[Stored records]

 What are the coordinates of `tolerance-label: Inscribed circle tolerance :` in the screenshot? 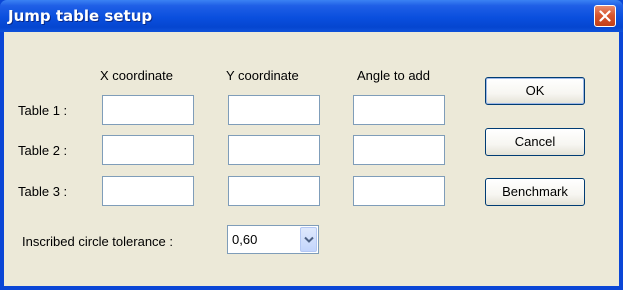 It's located at (98, 242).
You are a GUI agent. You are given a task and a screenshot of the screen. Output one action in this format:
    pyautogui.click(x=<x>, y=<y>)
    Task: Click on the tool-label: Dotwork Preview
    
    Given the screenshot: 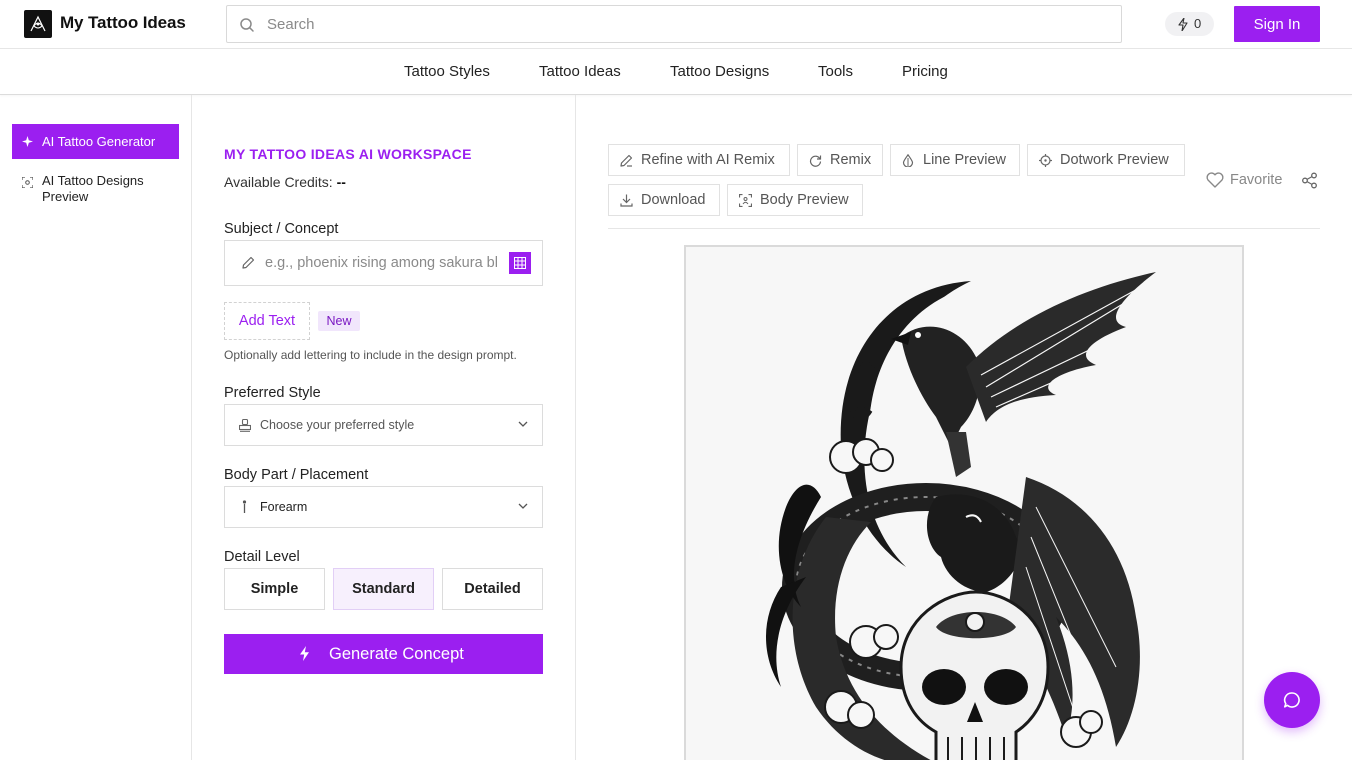 What is the action you would take?
    pyautogui.click(x=1114, y=160)
    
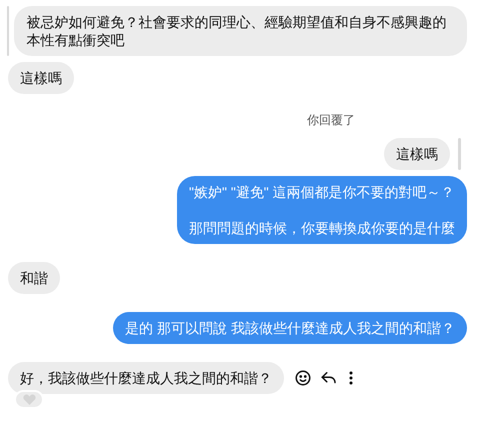 The image size is (477, 422). What do you see at coordinates (34, 278) in the screenshot?
I see `message-bubble: 和諧` at bounding box center [34, 278].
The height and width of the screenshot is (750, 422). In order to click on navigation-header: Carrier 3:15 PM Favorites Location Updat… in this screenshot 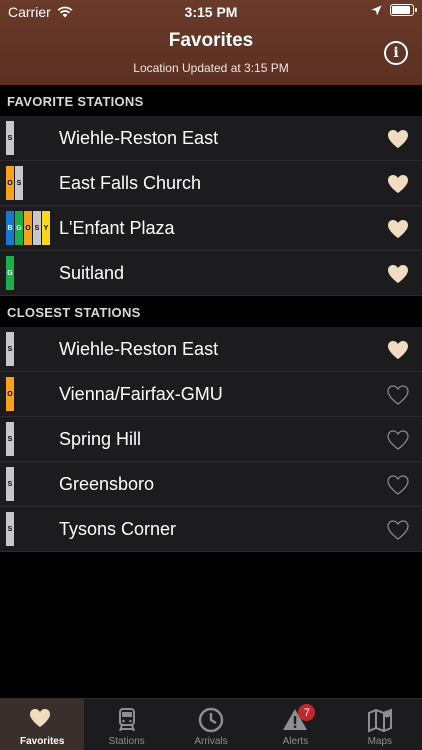, I will do `click(211, 42)`.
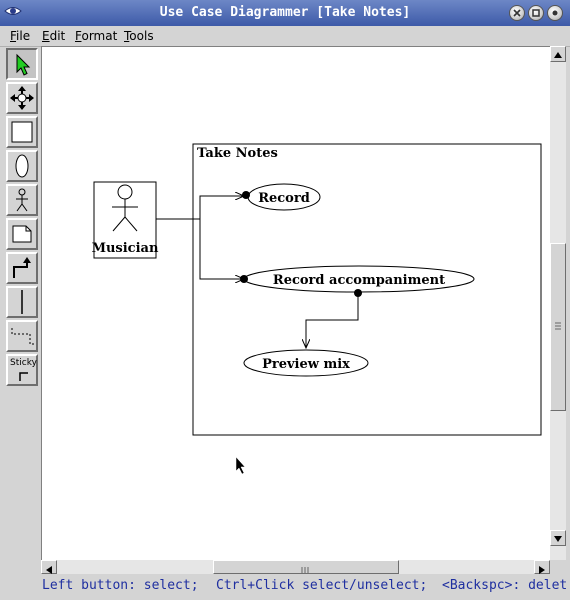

#### [Work item]
Reproduce the lines of the records word for word, starting with the line that contains "You are a GUI" and continuing down through the line that contains "Task: Click on", with both of those lines included.

#### [Your response]
You are a GUI agent. You are given a task and a screenshot of the screen. Output one action in this format:
    pyautogui.click(x=<x>, y=<y>)
    Task: Click on the tool-label: Dotwork Preview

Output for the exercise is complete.